The FACE test is, however, not exempt from limitations. Concerning sample stratification, some co-occurrences of age and education levels happened to be poorly represented (i.e., poorly educated individuals aged <40 years). This should lead to exercising attention when adjusting the raw scores of individuals with these socio-demographic features. Another limitation is the unbalance between the number of FACE stimuli with female and male actors. However, as specified in the “Materials and methods” section, images were preliminary selected based on the results from Schmidtmann et al.’s [23] validation study, showing higher performance for images of the female actor. Finally, the results in the clinical sample and the derived cut-off score should be interpreted while taking into consideration that no patients in the more advanced disease stages were included; thus, caution should be used when applying the cutoff scores proposed here on such individuals. On the other hand, the absence of time limits for a response after stimulus presentation may allow better detection of a deficit in the ability to recognize complex mental states, rather than incorrect or null responses due to a general ideomotor slowdown, which is typical of several neurological conditions, including PD.

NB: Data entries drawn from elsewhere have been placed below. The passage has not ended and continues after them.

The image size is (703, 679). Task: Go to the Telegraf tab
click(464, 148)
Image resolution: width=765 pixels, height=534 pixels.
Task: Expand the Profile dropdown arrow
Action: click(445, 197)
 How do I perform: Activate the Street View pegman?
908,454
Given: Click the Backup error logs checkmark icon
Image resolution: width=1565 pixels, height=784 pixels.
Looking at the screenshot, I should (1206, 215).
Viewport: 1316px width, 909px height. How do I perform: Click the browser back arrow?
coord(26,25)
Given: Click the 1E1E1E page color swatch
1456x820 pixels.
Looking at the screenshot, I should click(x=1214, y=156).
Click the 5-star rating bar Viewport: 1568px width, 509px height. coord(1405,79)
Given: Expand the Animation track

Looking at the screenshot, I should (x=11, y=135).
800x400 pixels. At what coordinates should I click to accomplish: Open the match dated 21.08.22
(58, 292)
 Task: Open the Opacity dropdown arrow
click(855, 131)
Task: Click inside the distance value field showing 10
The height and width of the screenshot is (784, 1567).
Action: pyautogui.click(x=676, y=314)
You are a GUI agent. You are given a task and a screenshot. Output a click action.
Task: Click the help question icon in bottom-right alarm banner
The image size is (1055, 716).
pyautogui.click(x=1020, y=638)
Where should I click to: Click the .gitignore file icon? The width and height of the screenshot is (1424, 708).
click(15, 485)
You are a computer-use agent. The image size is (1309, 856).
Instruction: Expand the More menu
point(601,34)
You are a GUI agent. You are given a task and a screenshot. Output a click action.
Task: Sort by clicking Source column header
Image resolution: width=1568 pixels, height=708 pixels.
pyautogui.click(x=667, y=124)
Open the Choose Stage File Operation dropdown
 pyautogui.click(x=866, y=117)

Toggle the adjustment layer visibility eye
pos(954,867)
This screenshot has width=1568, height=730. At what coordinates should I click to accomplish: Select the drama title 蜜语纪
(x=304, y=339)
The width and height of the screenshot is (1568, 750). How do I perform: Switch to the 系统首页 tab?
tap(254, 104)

In conclusion, growing evidence underlines the importance of introducing social cognitive tests in the neuropsychological assessment of neurodegenerative diseases [16, 19, 30]. The FACE test investigates complex mental state recognition and thus responds to the need for new standardized tasks to cover the socio-cognitive sub-domains for which no validated tools are available. In the spirit of Open Science, test materials, instructions, and cut-off scores are freely available on the web under a Creative Commons license (https://osf.io/dfjcu/?view_only=8e10518adff342c59e77ffe2d7da1903). Therefore, interested neuropsychologists can use them in both clinical and research settings. Moreover, the accessibility of the material may allow authors to replicate results, as well as to translate and adapt the FACE test to specific cultures and languages, and then to proceed with the collection of normative data for populations other than Italian. Finally, the introduction of two short versions of the test responds to clinical and research needs for longitudinal repeated assessments and multiple administrations for monitoring purposing, avoiding the test-retest learning effect. This represents the first test of social cognition in which alternative versions are available, which can be used for both clinical (e.g., monitoring of cognitive profile) and research purposes (e.g., pre-post assessment in clinical trials).